3. I love Jenn. I am constantly amazed that somehow I ended up with a friend like her. I don't know anyone else that would go to so much trouble for me. That includes everyone in my family and my husband. She is the most thoughtful person on the planet, and I wish I could be more like her.
4. Great friends. I am just lucky. Chrisanne has quickly become one of my best friends. She is also amazingly thoughtful and caring. She is just so much fun to be around. We can laugh harder than anyone at (1) the movies or (2) the bars. It doesn't matter where they are. I am lucky that I have her. Joyce is another one of those people that I know, no matter what, will be there for me forever. She just gets it. She's a female version of Chris--always a blast to be around.
5. Did I mention great friends? I knew that Allison would be able to make it up here, but I wasn't sure that she would be fun because of her new boyfriend. I had been nervous about it for weeks. However, I can't explain how happy I am that I was proven wrong. Allison AND Jeff were both a blast. I have been burned by SO many girls that have screwed me over for boys. I feel like it's finally over. I have the friends who I am supposed to have now.
6. Betty & I are friends again. I missed her...a lot. We will always get on each other's nerves; mostly, because we are so alike that we can't accept each other's differences. BUT, I really think that the worst of it's over.
7. Chris...I feel like Chris is really like a brother to me. He had a deep, heart-to-heart with me and listened to me. Not, "I'm just looking at her" listening but REAL, meaningful, listening. That meant a whole lot to me.

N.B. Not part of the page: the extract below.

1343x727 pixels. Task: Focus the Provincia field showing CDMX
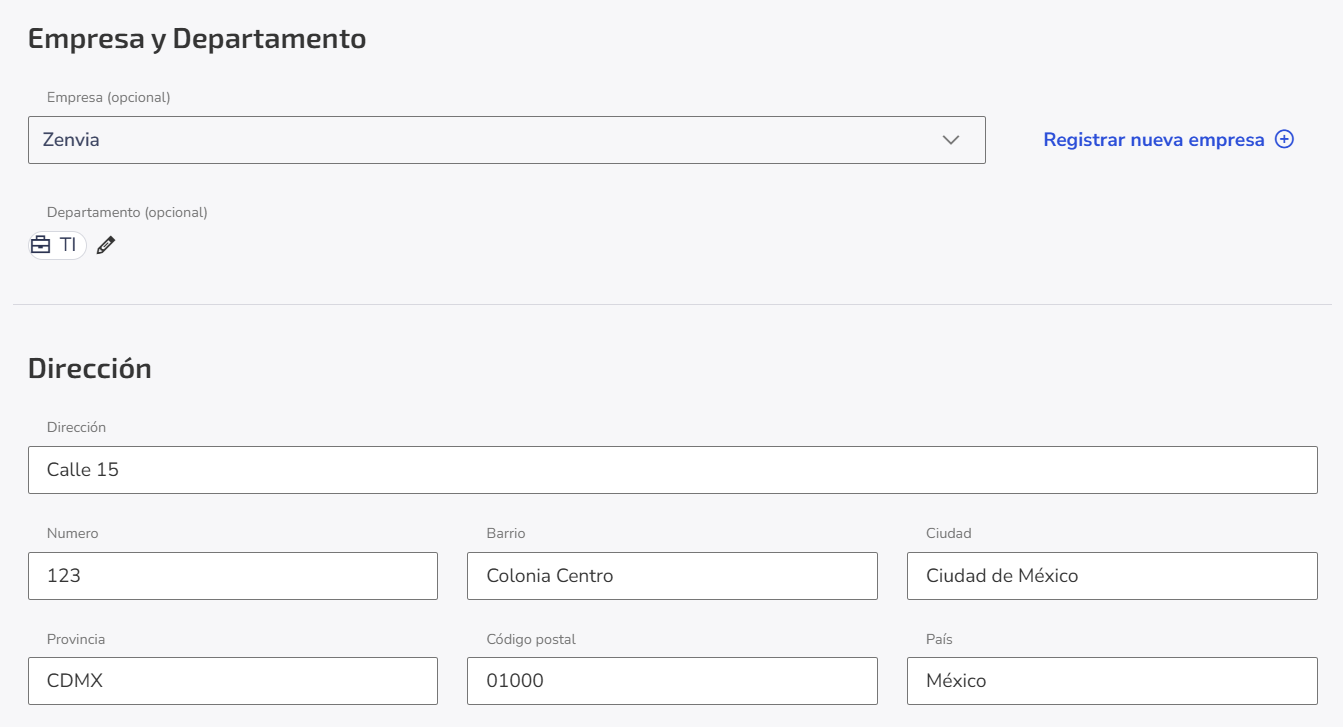[233, 681]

Overall, I had an absolutely amazing birthday. It was fabulous. I coudln't have asked for anything better.

I wish I could re-live it over and over and over.

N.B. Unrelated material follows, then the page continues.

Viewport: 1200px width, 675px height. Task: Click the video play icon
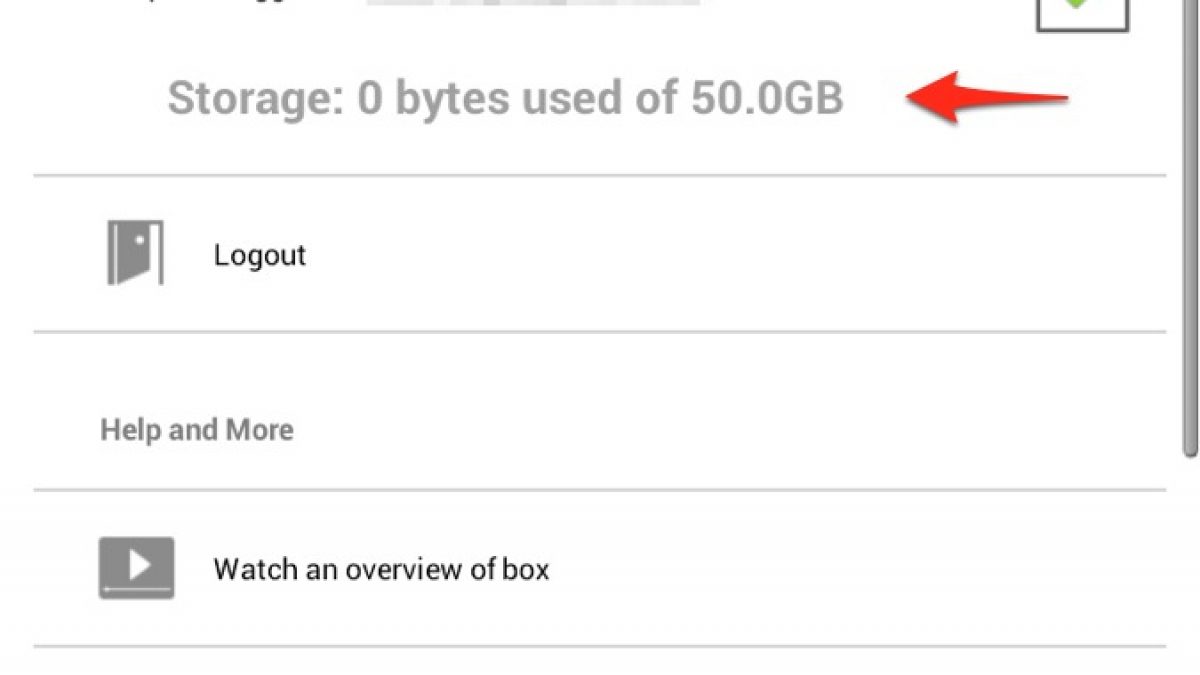[136, 568]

Thanks everyone who was there for making it amazing...and thanks for letting me "taste it twice"--three times if you count the facebook pictures ;)


**Also, shout-out to officially training for the mini-marathon starting...yesterday. It was hard, but it was also awesome. I can do it. I really can and I will not fail this time.

I am also giving up sugar after today because I can't do this to myself anymore. I am hoping to keep that up!